What liquor sponsors we shout now and beer sponsors? Guinness naturally. Gotta drink Guinness on St. Patrick's Day. Yeah, I'm a linear. Um I mean You doing a red breast for the Irish whiskey? We have to. I'll love to see. Jameson sucks. Sorry. That hot take. I don't know if it's like I feel like there's a shot. Done 200 million shots of it in your life. I feel there's a shot to Jorge every generation and microgeneration has to do. Jack Daniels, people did SoCo and Lyme, um, Jaegermeister, Jaeger Bombs.

SPEAKER_02

I'm not gonna, I'm not, I'm gonna be getting too much in the liquor space to be sorry, choosing. You can choose favorites. I can't choose favorites. I have Jameson's. But Guinness for sure. I mean, Guinness is a Guinness, is a Guinness on St. Patrick's Day. There's no there's no favorites there. That's just what you do. Right.

SPEAKER_03

Like, I'm gonna have, yeah. Like you think of a stout, it's just Guinness. Like they've won.

SPEAKER_02

We'll go to Walker's. Good job by you. Go to Walker. 4 p.m. dinner with a 4 p.m.

SPEAKER_03

Uh over under on how psychotic our kids are. Unclear. Maybe we should give them the guess.

SPEAKER_02

Just force ourselves to go and be tortured.

SPEAKER_03

Yeah.

SPEAKER_02

Chicken fingers and fries and fries. As soon as possible. A Guinness for us as soon as possible.

SPEAKER_03

And a red breast. That's direct we're doing. Not Guinness. I mean, not uh Jameson's. Yikes. It's too real.

SPEAKER_00

Yeah.

SPEAKER_03

It's rough around the edges. It's been a long time since I had one of those. Warm Jameson shots. Maybe we just try and go down like water. Maybe we just had like a bunch of refilled bot bottles and it was actually some trash. Really trash whiskey. Unclear. Um, it's good to be back. Yeah. If running a half marathon, make sure you get on the train like seven hours early.

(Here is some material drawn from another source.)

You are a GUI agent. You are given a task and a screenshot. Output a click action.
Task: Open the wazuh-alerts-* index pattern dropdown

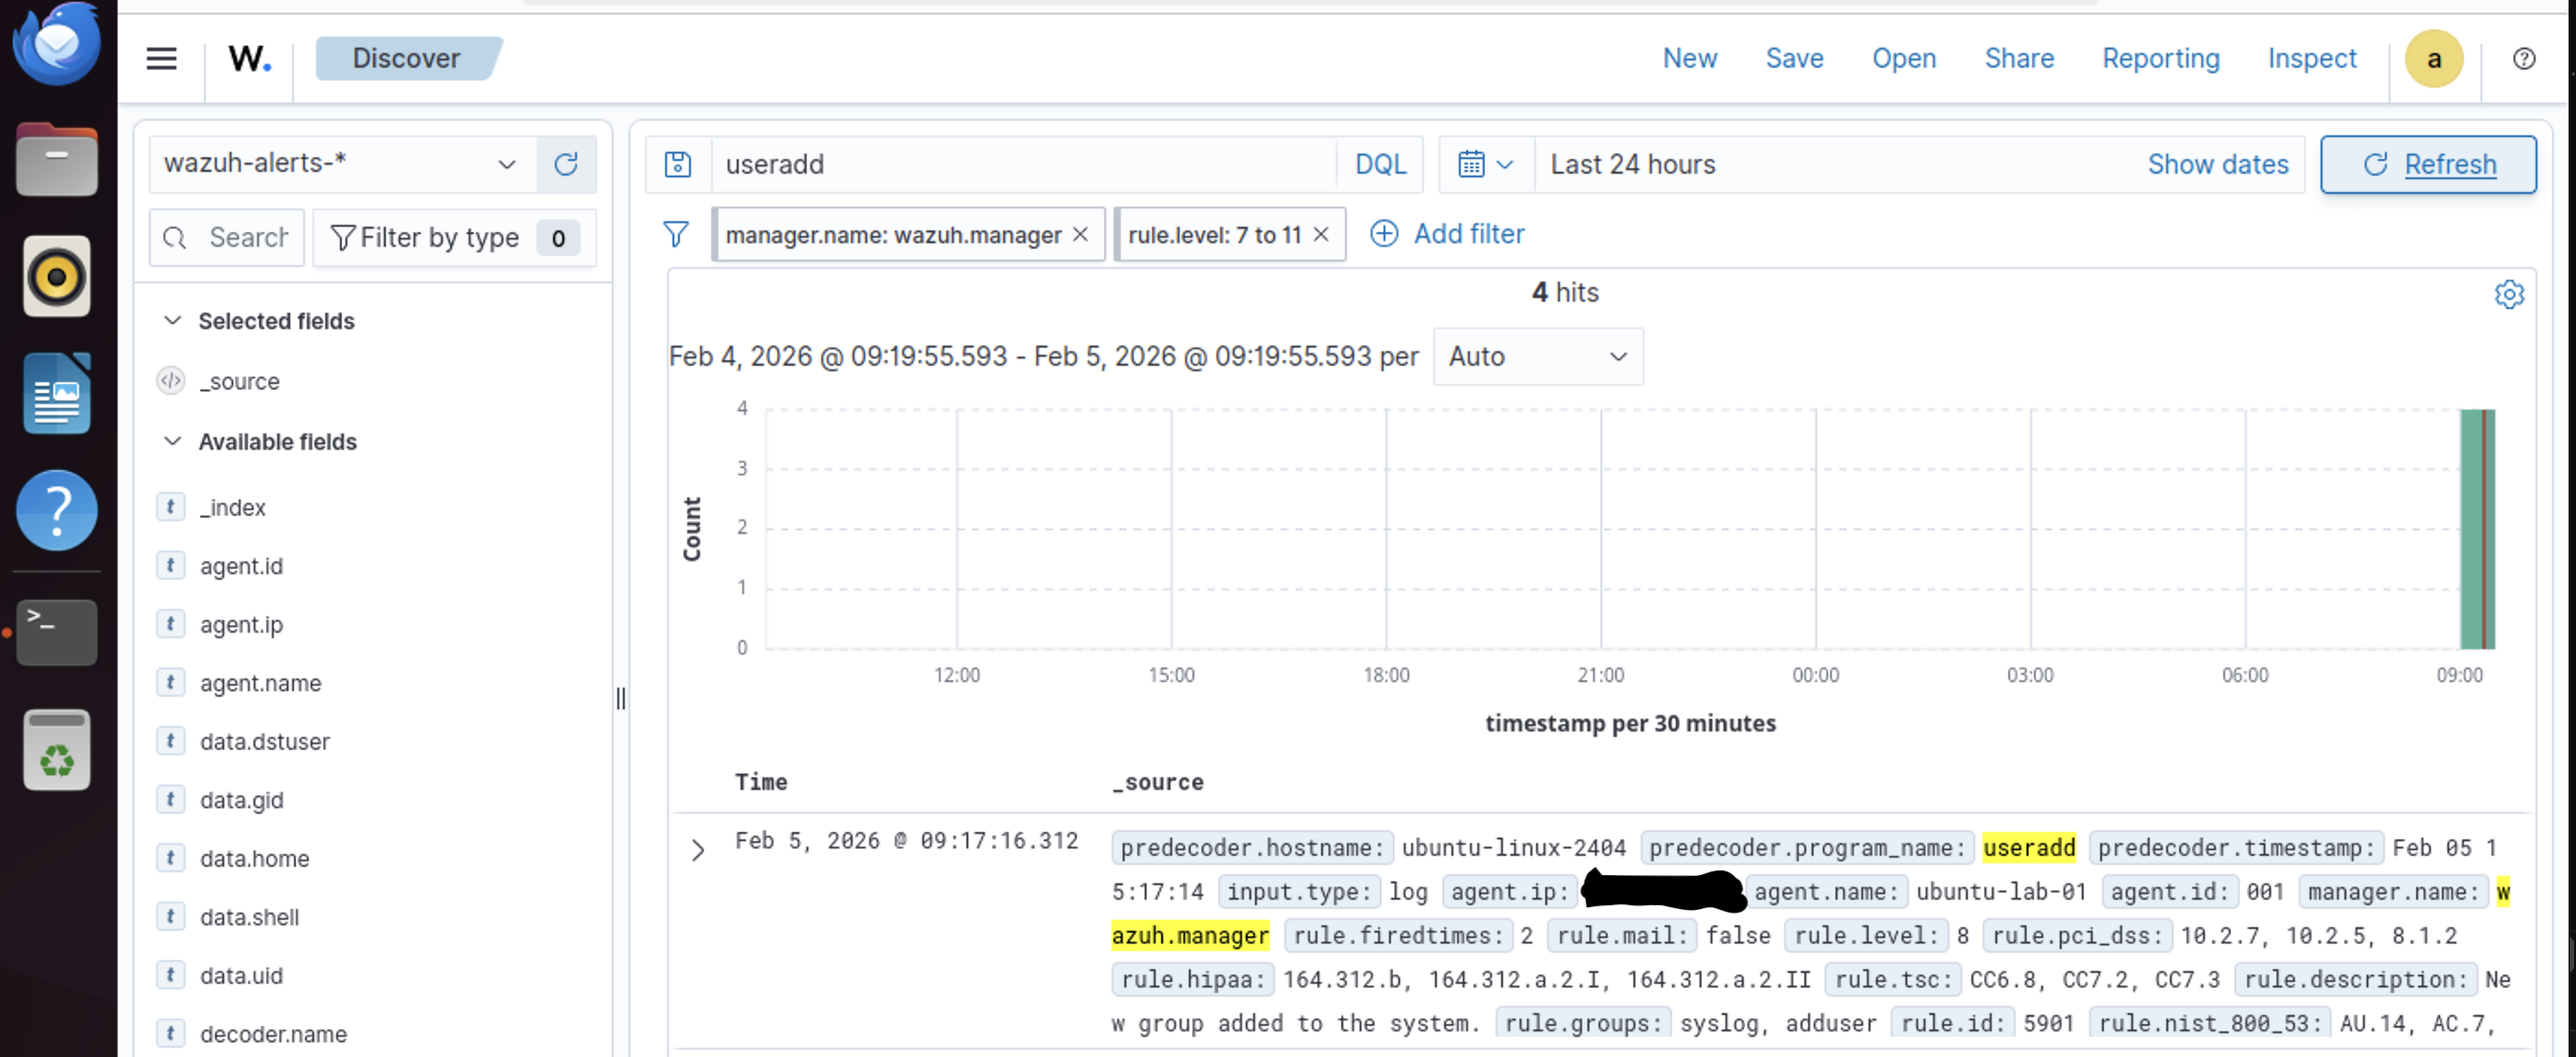point(342,164)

God, that was stressful. Get through security, get in the security line way faster than I did. Um, yeah. And go balls to the wall.

SPEAKER_02

And let's drop the labels. Drop labels. Especially women like use better language with each other. It's not helping us advance.

SPEAKER_03

Gotta say that. Women just got it rough.

SPEAKER_02

Yes. The glass ceilings. And we hold the fucking world. We are holding the world together. You gotta prop up all the ways, which is for another day, which maybe should be for next week because it's women's history month and I can go on a whole do a whole hour on that. Um it's related. Yeah. So use better words matter, and these words are not helping us.

SPEAKER_03

Messaging matters, guys. Yeah. We're in a time where comms and messaging is all that matters. You're a boss. Right. Period. Yes. Good night. Good night. Leader of women. All right. Thank you.